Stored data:
────────

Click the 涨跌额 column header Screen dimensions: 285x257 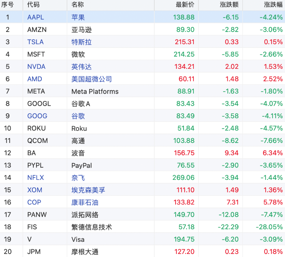229,5
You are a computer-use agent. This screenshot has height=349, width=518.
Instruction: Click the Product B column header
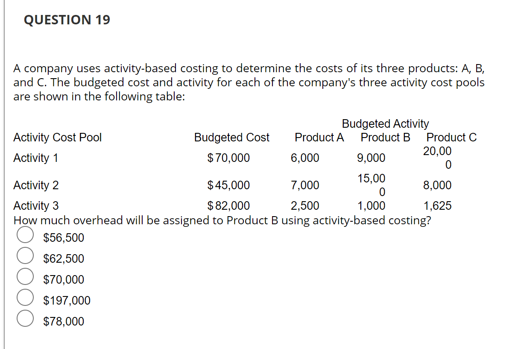coord(385,138)
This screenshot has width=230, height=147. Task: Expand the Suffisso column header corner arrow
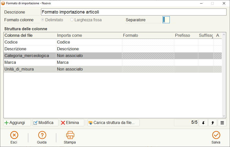point(212,38)
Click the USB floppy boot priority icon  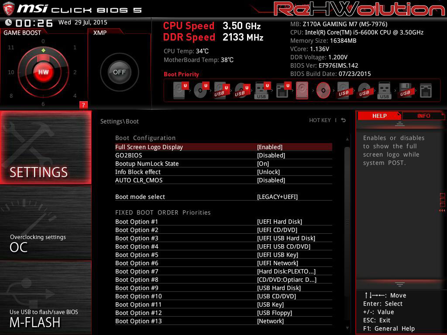(405, 91)
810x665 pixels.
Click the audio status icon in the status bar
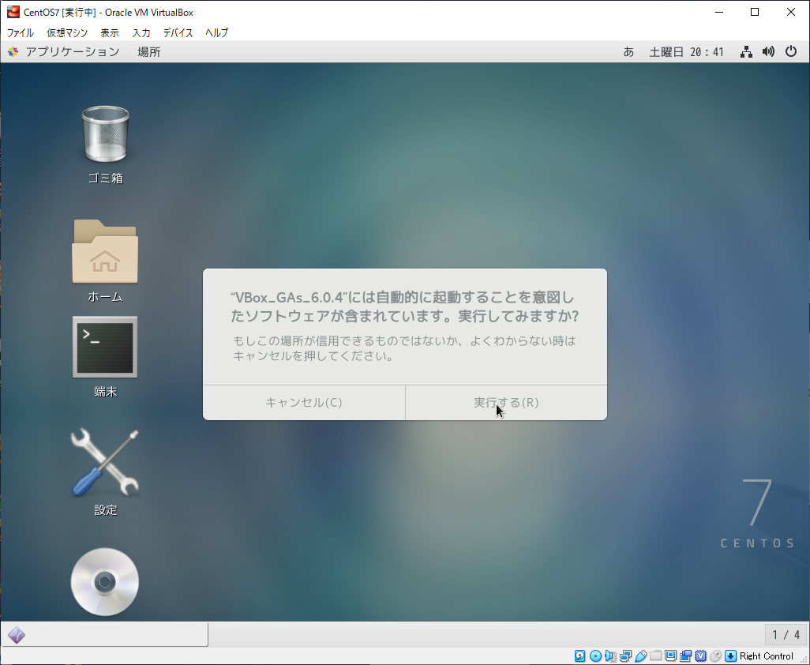pos(609,656)
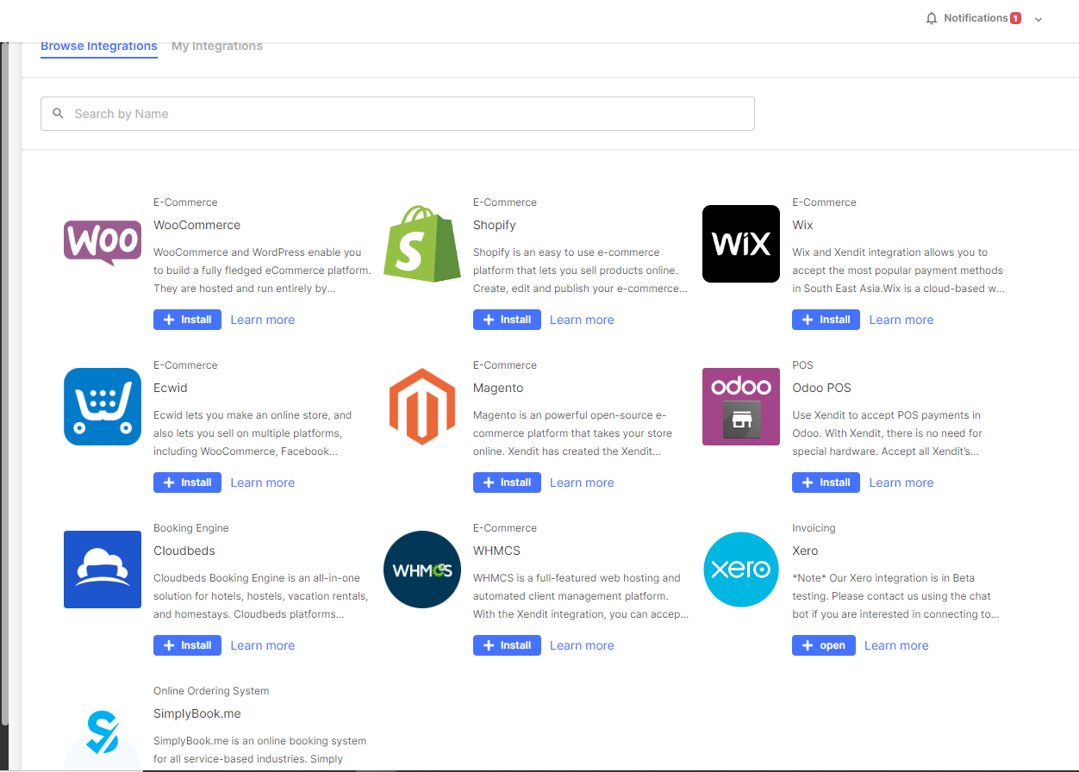Screen dimensions: 1079x772
Task: Click the WHMCS logo icon
Action: (421, 570)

────────

__WORK REQUIRED__:
Take the line containing "810x665 pixels." and every line after it up to the end of the entries, and quote them exactly. Both ends count; the pictures do not.

__OUTPUT FOR THIS TASK__:
810x665 pixels.
Click the audio status icon in the status bar
pos(609,656)
Screen dimensions: 1079x772
Task: Click the WHMCS logo icon
Action: (421, 570)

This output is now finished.